I am doing differential expression analysis. I am comparing two different experiments, each experiment consisting of two treatments and their respective controls in duplicate.
I used DESeq2 to generate a distinct results object for each of the 4 control/treatment pairs and am doing downstream analysis on genes with the adjusted p-value below 0.01.
My question regards the difference between considering genes differentially expressed based on the p-value, which is continuous and comparing the result with a heatmap. Again, p-value thresholds are taken from the DESeq2 results object generated for each of the conditions.
I will illustrate this with two images. These images take into consideration only two of the 4 conditions.
The venn diagram looks like this:
So in each condition a certain number of genes were differentially expressed and the overlaps between the two conditions are shown. In this example, in condition A there are 275 genes that are only differentially expressed in that condition.

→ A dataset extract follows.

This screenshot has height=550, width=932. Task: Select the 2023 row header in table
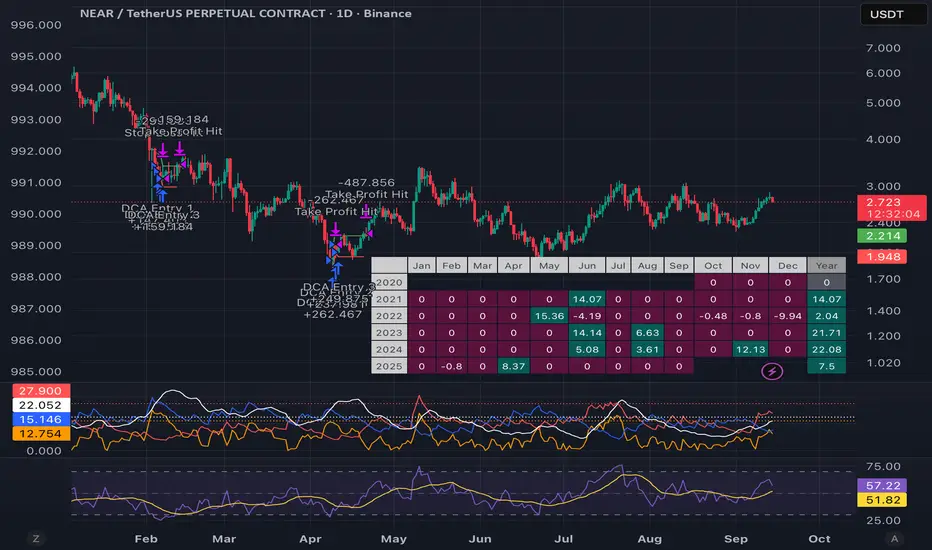[x=389, y=331]
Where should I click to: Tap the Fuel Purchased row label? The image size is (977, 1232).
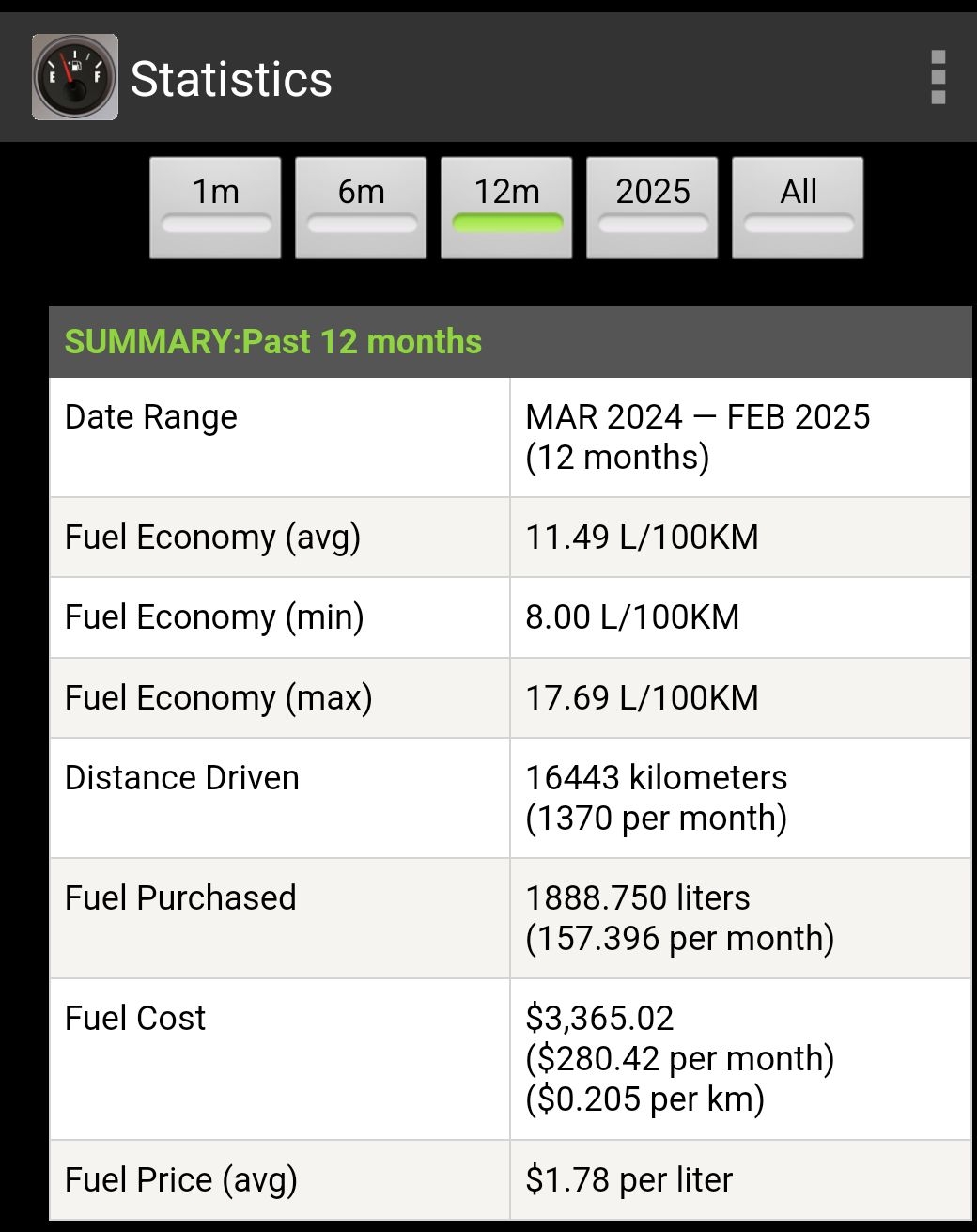pos(180,898)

However, when I create a heatmap of those genes, which should be exclusively differentially expressed in condition A, I observe that there is also an obvious difference in condition B, even if less strong. Note that the columns in the heatmap are ordered:
CTR CTR CTR CTR TREAT TREAT TREAT TREAT A A B B A A B B
The heatmap tells a different story than the venn diagram. While simply using the p threshold I can define genes as being uniquely differentially expressed in one condition only, the heatmap makes conditions A and B look much more similar, as also shown by the clustering.
Any tips or insight would be greatly appreciated.